- **Task statement**:
Go through the listing below and gather every line with the word "agent".

- **Data to use**:
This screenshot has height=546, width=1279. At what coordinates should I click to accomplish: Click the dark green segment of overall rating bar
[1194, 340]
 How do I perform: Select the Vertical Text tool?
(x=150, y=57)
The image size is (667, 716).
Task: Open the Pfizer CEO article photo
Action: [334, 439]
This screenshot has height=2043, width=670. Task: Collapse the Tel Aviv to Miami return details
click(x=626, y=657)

==

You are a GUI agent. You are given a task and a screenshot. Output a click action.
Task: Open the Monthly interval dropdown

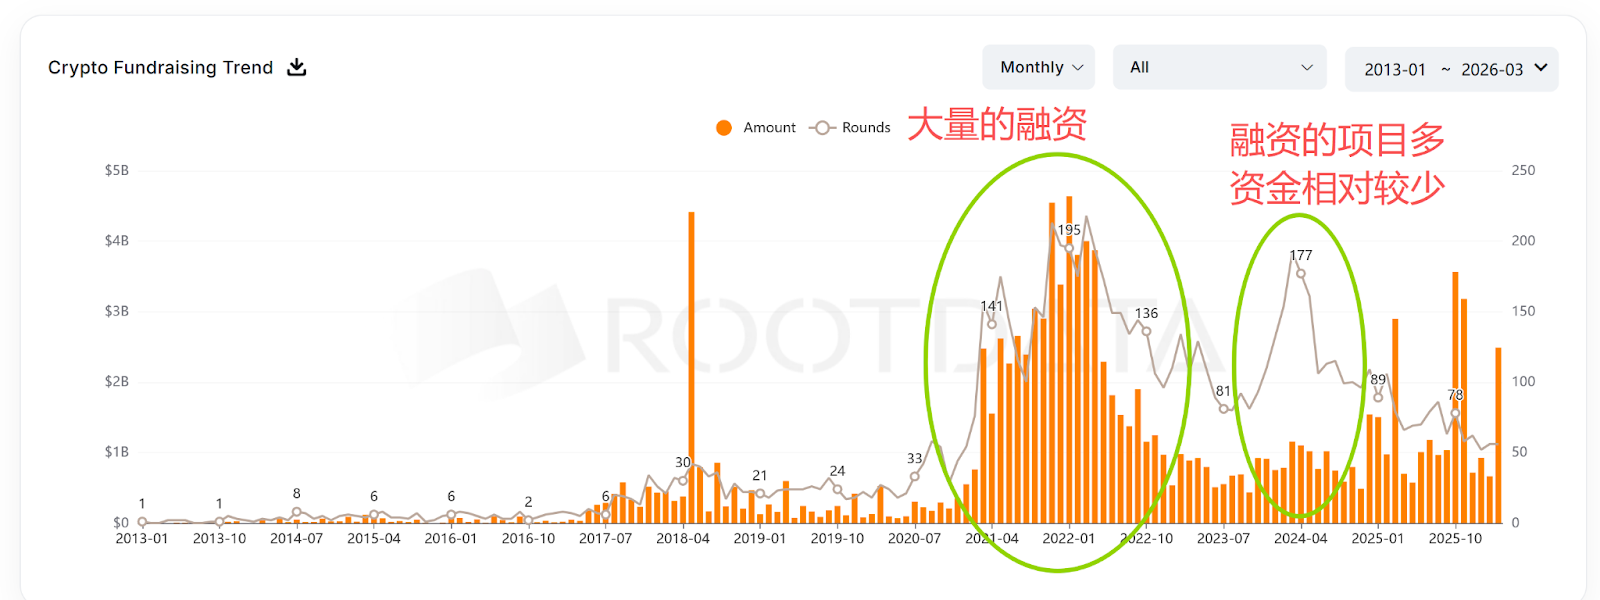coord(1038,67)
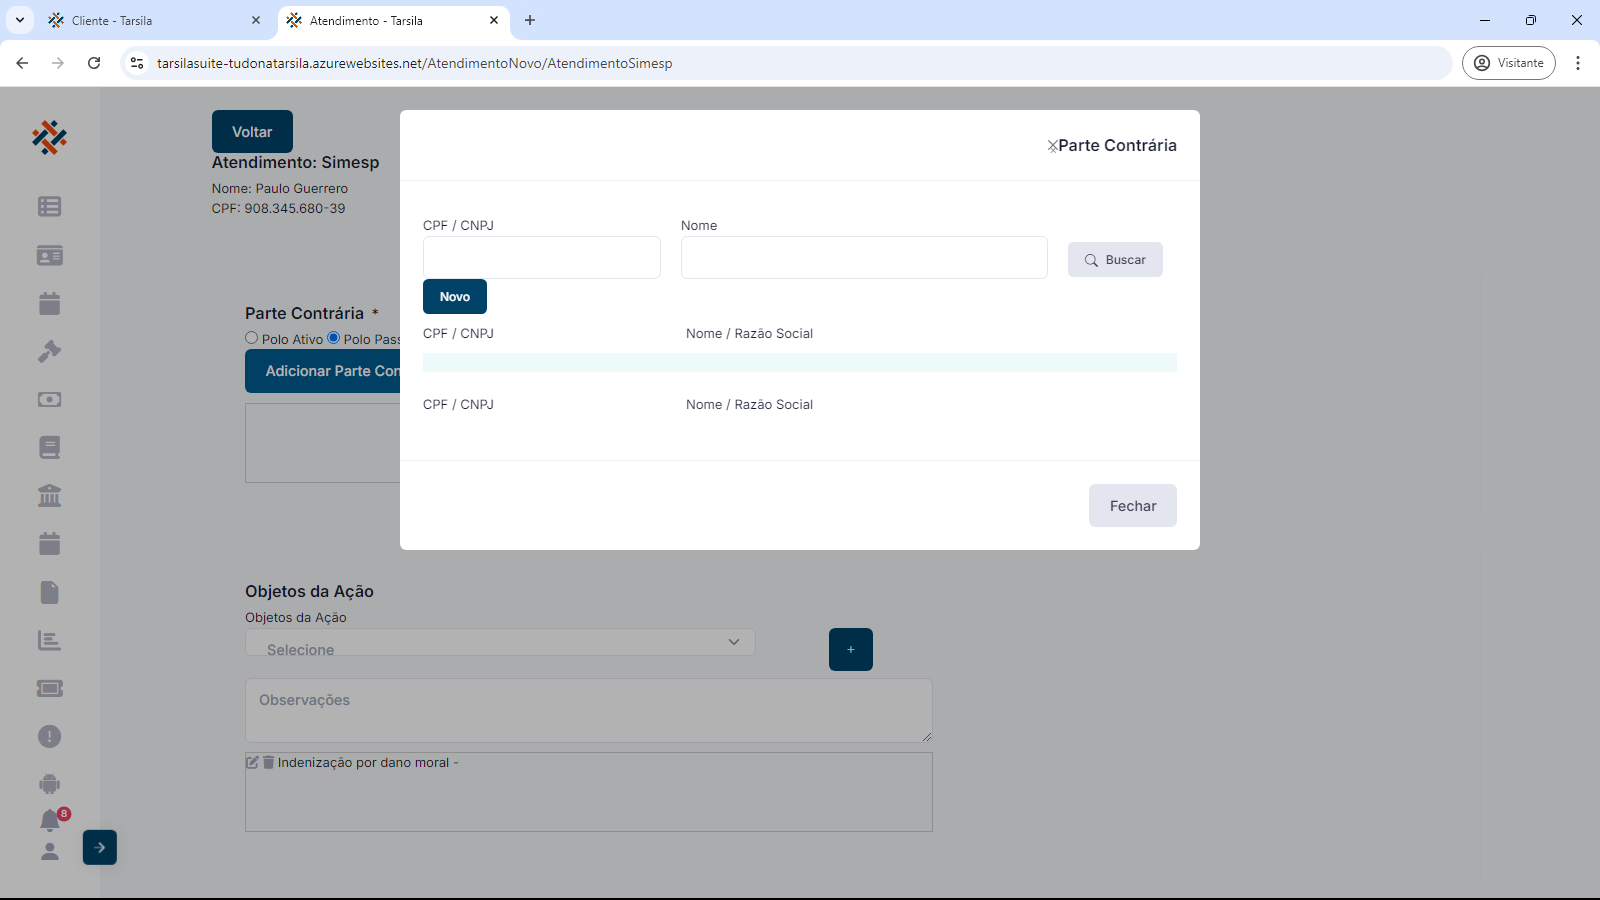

---

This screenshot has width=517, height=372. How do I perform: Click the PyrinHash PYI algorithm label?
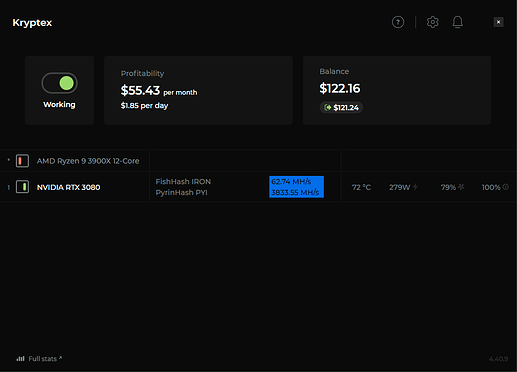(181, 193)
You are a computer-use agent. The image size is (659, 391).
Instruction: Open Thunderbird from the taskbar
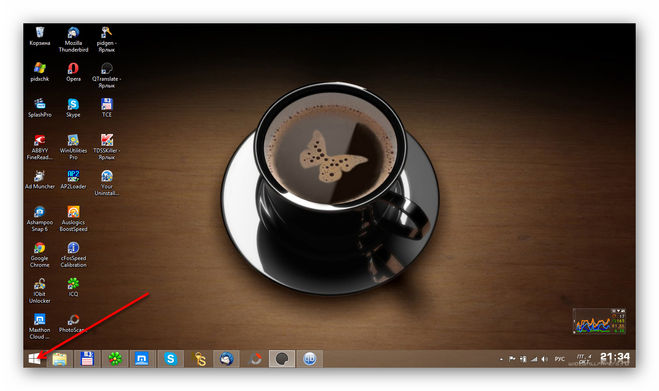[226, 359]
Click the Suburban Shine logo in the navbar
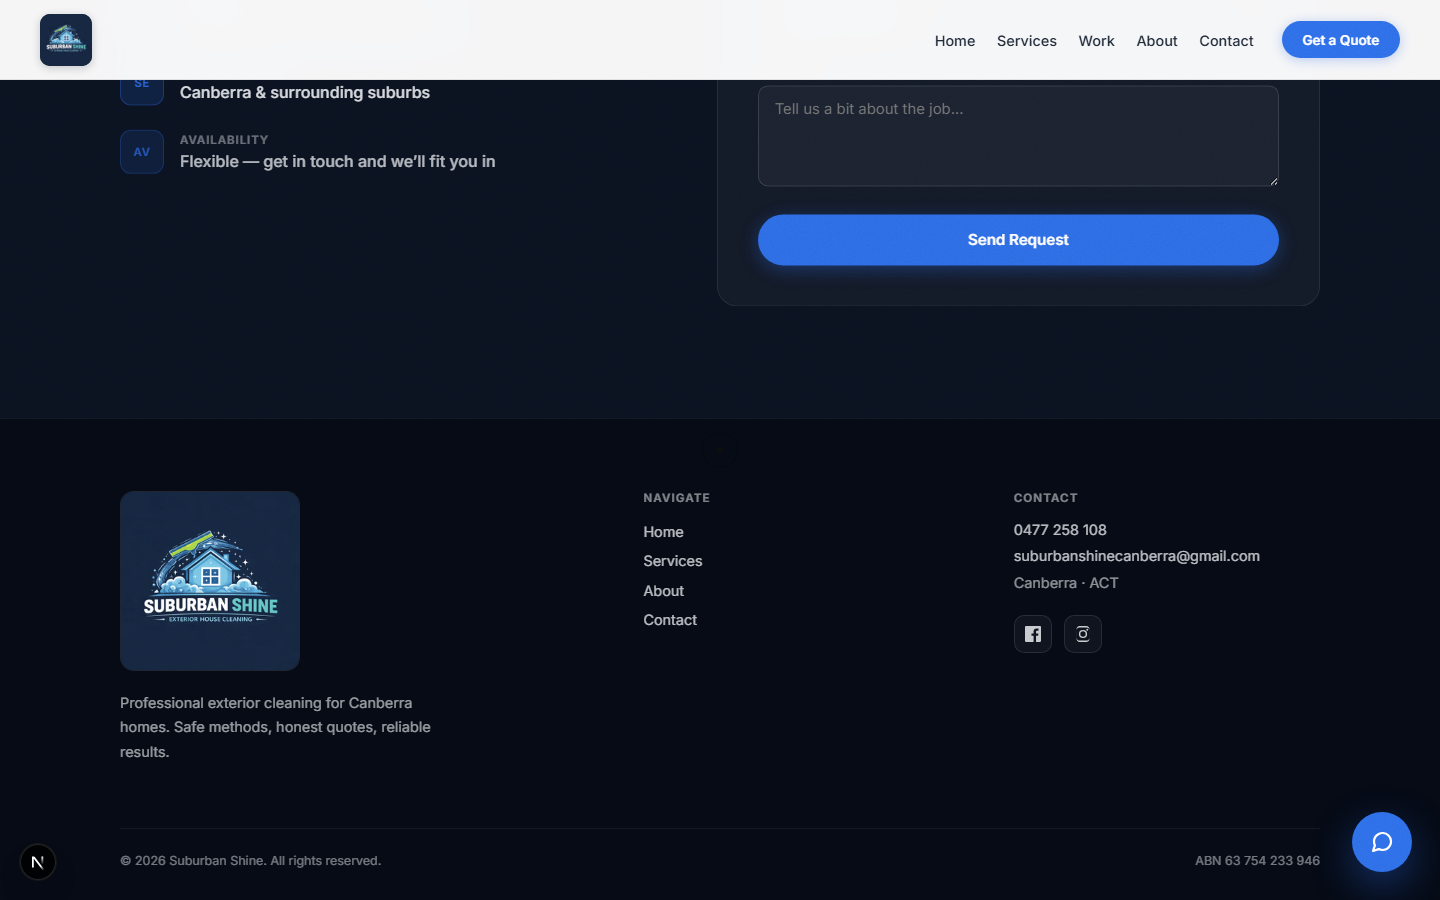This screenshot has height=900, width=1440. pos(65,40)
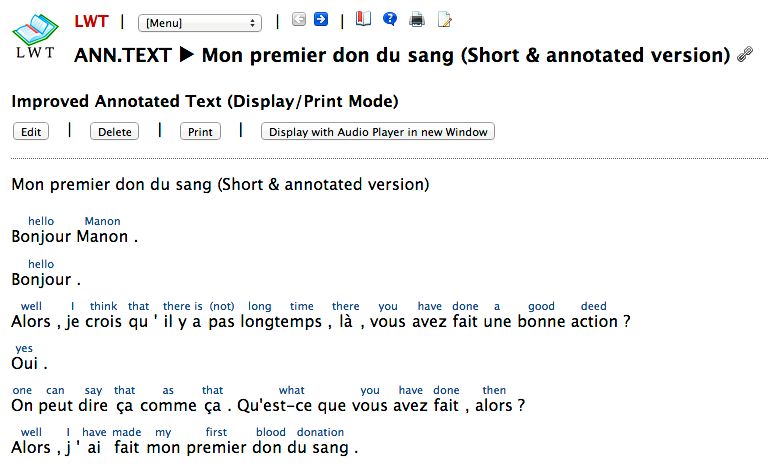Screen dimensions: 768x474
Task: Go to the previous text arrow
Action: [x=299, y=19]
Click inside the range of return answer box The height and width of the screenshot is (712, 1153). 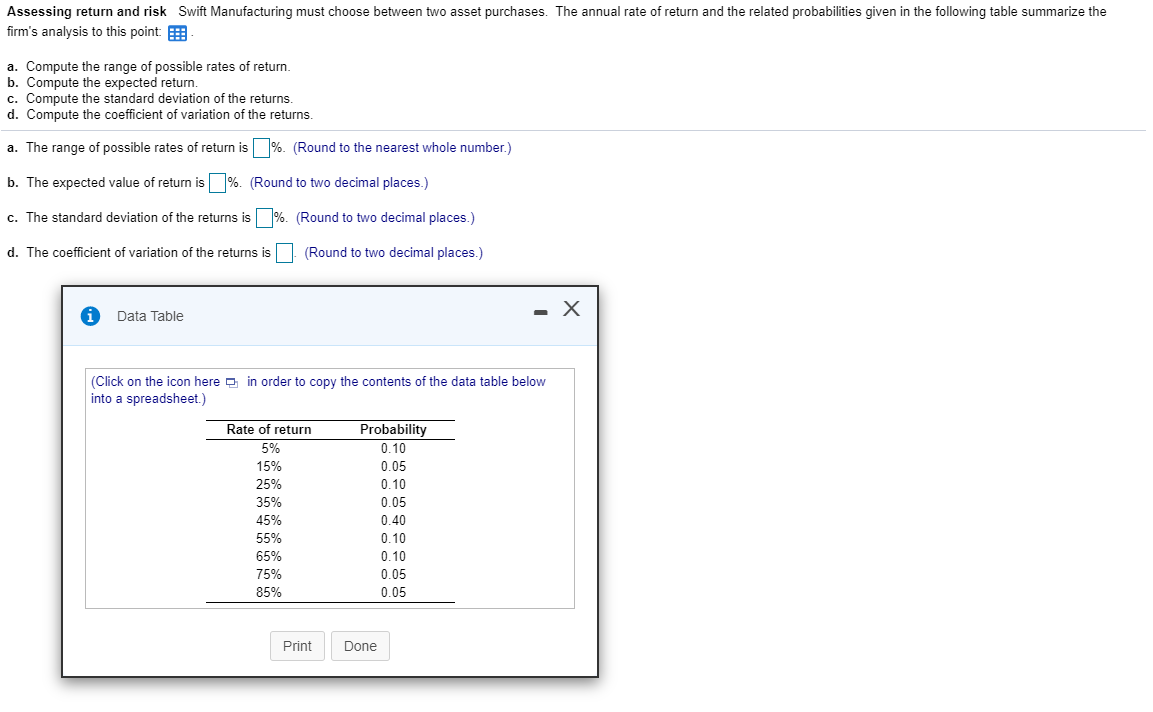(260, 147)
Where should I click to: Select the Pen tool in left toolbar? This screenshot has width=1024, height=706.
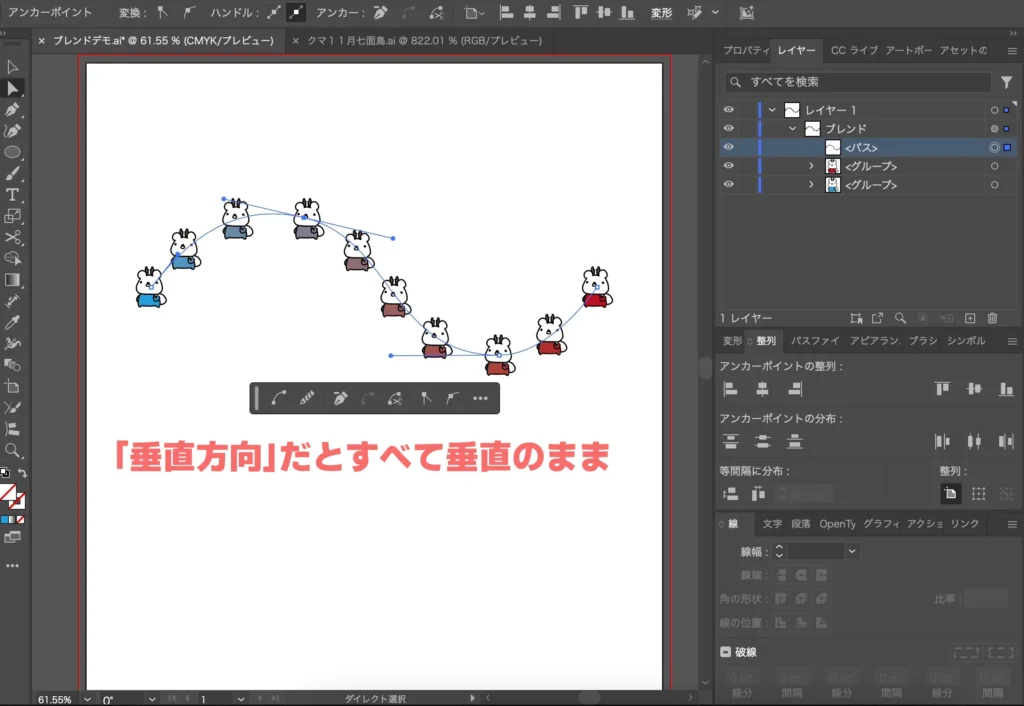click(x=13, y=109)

- **Answer below**:
You are a GUI agent. You are given a task and a screenshot. Output a click action.
You are a computer-use agent. The image size is (659, 391).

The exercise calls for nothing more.